In the recombinant protein metabolic assays, contrasting differences were observed in the percentage depletion of pyrethroids when electrons were supplied by the NADPH-regeneration buffer or the NADPH directly (with higher depletion of deltamethrin, compared with α-cypermethrin when regeneration buffer was used). However, these minor differences were not significant and suggest that either the regeneration buffer or the NADPH can be used as a source of electron for metabolic assays.

This present study has validated the overexpression of CYP6P5 from Peruvian An. albimanus as a principal detoxification enzyme causing resistance to α-cypermethrin, deltamethrin, and potentially DDT. Though recombinant enzyme metabolic assays have shown this P450 to moderately metabolize permethrin, transgenic analysis using D. melanogaster, as well as molecular docking indicated that it does not confer resistance to this type I pyrethroid. However, it may possibly contribute cross resistance to other insecticides not characterised in this study. Indeed, it's ortholog, AgCYP6P5 has been confirmed to metabolize other insecticides, including the juvenile hormone analogue, pyriproxyfen (Yunta et al., 2019).

Conclusion

This study has demonstrated and functionally validated AaCYP6P5 as an important P450 which metabolizes key insecticides used in malaria vector control, enhancing our understanding of metabolic resistance in An. albimanus, a major malaria vector from the Americas. However, both in vitro and in vivo characterization utilized indicated that this P450 specializes in metabolism of the type II pyrethroids, suggesting the contrasting pattern of metabolic resistance. Further characterization of this P450, for example, analysis of the role of the mutations observed in its coding sequences and characterization of its 5′ regulatory elements is recommended. These may lead to identification of genetic markers linked with its overactivity, which can be used to create tests for the diagnostic markers, in the future. Such information will be important for vector control programmes and stakeholders for management of resistance in the An. albimanus.

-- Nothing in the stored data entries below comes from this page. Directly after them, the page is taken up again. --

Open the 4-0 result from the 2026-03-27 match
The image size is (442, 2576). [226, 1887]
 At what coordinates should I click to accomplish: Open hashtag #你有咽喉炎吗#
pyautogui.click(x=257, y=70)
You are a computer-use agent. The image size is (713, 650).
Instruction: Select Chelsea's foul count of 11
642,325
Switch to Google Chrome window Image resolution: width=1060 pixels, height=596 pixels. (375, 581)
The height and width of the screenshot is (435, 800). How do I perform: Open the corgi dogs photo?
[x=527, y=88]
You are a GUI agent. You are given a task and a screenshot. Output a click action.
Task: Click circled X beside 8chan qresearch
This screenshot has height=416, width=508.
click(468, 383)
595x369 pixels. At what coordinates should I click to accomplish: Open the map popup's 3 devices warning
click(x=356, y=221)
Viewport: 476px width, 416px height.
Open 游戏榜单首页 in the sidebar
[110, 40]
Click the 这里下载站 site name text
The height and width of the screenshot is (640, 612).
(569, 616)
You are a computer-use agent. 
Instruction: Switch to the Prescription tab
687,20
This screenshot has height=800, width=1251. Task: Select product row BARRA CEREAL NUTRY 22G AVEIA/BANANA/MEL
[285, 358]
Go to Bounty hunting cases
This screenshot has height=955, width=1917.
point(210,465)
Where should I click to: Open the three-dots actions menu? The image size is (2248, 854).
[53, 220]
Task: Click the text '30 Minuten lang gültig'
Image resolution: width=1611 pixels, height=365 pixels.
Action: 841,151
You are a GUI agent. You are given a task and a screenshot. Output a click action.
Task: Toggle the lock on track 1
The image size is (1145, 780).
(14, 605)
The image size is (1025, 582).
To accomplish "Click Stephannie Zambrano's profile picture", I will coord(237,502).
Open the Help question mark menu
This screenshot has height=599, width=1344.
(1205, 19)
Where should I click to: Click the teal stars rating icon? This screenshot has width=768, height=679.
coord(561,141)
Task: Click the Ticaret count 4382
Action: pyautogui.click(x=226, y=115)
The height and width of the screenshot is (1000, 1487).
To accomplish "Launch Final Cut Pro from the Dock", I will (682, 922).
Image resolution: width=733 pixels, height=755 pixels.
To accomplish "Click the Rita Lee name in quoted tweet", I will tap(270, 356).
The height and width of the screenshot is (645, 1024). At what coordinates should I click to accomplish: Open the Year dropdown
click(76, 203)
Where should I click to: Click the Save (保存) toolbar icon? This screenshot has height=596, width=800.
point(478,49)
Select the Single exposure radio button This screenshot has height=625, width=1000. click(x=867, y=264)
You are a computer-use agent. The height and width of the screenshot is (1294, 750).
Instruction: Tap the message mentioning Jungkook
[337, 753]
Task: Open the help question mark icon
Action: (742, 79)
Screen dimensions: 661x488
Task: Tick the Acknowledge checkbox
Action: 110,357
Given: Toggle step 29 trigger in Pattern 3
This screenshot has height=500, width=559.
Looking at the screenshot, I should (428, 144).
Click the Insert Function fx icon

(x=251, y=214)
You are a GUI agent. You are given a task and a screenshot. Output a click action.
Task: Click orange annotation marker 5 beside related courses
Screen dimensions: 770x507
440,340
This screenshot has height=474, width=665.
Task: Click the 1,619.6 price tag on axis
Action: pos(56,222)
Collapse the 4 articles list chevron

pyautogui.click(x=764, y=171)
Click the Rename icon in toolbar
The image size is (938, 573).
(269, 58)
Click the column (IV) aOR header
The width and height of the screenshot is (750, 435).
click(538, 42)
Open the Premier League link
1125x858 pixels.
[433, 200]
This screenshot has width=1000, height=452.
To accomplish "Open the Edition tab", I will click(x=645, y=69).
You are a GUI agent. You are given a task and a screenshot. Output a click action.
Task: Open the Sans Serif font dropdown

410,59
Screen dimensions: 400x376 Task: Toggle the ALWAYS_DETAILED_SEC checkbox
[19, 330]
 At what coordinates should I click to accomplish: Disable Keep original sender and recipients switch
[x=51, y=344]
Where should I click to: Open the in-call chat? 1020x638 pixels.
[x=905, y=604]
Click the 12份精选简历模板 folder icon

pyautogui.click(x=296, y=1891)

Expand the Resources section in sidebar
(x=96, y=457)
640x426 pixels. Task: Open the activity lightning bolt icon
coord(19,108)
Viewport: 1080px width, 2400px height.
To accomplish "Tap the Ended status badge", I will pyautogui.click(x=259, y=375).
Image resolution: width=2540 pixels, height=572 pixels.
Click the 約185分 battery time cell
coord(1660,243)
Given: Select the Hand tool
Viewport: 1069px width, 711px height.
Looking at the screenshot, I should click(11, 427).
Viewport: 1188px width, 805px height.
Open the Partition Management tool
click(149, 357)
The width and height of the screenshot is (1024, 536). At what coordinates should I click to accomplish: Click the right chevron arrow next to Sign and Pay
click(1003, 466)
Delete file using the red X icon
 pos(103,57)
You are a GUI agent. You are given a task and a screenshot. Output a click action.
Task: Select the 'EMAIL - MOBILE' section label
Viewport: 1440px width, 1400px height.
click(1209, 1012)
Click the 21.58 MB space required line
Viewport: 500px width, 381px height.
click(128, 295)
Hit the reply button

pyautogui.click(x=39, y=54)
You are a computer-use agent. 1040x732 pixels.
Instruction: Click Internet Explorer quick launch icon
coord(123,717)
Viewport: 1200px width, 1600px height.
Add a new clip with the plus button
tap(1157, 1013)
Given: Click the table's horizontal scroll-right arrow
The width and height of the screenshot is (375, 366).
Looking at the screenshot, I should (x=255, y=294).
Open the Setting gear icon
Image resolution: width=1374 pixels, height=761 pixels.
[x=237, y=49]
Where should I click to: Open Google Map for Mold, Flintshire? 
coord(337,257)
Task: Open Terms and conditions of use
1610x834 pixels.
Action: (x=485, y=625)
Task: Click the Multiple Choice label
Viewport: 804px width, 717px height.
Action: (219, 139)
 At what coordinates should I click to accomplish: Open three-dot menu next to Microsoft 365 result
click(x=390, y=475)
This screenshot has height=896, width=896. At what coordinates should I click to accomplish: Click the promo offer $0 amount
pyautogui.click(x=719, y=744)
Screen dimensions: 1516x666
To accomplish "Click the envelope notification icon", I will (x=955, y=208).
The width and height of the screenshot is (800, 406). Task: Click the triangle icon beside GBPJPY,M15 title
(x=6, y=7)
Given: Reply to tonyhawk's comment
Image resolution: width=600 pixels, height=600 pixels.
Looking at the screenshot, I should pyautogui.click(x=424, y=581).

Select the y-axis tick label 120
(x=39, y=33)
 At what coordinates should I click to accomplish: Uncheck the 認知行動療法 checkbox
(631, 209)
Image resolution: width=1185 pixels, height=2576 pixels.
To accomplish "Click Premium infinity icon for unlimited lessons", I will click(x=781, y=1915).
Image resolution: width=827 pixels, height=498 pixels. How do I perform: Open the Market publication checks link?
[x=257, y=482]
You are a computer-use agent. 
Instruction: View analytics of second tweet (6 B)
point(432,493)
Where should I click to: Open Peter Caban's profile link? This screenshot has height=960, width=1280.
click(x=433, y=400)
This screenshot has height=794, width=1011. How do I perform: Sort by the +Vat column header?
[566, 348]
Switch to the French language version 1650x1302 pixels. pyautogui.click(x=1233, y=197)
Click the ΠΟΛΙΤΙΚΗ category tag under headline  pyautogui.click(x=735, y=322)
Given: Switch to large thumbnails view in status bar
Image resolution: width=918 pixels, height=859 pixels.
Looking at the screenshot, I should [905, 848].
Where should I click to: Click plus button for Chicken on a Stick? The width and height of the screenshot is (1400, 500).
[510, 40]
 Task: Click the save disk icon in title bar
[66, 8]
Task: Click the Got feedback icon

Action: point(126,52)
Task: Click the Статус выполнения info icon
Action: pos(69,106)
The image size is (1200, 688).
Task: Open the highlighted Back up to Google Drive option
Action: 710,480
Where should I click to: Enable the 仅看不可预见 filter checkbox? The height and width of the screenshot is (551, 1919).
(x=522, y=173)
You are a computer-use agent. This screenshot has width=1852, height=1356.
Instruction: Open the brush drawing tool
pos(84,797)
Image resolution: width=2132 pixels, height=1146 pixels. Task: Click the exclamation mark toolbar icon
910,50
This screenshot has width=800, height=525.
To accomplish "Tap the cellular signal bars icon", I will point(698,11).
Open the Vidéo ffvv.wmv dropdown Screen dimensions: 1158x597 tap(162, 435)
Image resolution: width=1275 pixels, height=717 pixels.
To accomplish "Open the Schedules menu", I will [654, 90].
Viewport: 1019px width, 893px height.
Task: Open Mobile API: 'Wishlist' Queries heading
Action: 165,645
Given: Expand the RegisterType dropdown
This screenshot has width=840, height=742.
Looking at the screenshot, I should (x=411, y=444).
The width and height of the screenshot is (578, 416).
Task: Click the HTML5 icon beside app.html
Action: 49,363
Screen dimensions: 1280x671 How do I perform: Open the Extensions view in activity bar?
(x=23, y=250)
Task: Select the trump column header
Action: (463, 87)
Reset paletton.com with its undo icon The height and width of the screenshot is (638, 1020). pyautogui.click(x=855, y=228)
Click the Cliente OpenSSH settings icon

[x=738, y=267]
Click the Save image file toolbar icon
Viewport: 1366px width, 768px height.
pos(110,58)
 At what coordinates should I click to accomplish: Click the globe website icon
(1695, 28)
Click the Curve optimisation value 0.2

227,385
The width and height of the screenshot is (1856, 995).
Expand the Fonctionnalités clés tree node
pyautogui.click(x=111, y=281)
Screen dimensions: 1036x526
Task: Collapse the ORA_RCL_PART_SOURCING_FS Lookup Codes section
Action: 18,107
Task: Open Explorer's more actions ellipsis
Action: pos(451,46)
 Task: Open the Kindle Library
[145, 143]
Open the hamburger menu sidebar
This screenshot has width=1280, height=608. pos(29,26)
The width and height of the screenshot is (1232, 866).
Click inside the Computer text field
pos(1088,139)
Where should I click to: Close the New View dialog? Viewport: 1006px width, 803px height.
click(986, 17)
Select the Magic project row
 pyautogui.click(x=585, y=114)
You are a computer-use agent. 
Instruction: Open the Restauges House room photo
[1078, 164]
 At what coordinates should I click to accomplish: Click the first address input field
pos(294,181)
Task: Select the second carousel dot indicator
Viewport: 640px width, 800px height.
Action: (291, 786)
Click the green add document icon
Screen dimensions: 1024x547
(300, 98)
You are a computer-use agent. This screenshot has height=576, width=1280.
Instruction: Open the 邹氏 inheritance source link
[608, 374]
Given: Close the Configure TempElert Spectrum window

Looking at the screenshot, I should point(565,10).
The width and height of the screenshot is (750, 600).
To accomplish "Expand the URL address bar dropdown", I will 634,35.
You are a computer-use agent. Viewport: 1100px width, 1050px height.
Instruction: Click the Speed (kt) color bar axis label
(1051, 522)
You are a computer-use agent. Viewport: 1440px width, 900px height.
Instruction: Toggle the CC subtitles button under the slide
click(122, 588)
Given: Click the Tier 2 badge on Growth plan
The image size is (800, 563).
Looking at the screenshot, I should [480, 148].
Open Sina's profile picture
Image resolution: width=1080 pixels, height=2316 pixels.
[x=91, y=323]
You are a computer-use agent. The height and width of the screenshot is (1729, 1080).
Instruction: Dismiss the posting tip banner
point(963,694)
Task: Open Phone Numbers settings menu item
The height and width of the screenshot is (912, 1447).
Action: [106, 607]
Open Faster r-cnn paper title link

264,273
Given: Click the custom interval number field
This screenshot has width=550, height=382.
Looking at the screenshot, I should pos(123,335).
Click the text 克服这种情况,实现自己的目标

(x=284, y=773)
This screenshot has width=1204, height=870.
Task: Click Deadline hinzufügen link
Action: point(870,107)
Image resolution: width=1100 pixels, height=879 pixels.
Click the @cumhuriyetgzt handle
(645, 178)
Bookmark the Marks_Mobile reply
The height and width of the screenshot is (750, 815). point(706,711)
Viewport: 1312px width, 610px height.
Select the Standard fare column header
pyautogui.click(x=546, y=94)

The following are the supplementary data related to this article.

Supplementary material 1

Supplementary material 2

Availability of data

DNA sequences reported in this paper were deposited at GenBank (Accession No. MW629015). RNASeq data were deposited under NCBI BioProject PRJNA49810 by Mackenzie-Impoinvil et al., 2019.

Funding

This work was supported by a Senior Research Fellowship in Biomedical Sciences to CSW (101893/Z/13/Z and 217188/Z/19/Z) and from CDC's Advanced Molecular Detection (AMD) program.

Authors contribution

Conceived and designed by CSW, AEL and MOK. LMI, carried out field collection of mosquitoes. MOK, LMI, SSI and AM carried out molecular analyses, with contribution from HI. MOK, SSI and JH conducted data analyses. MOK and SSI wrote the manuscript with contribution from all authors. All authors read and approved final version of the manuscript.

Declaration of Competing Interest

The authors declare no competing or financial interests. The findings and conclusions in this paper are those of the authors and do not necessarily represent the official position of the Centers for Disease Control and Prevention (CDC).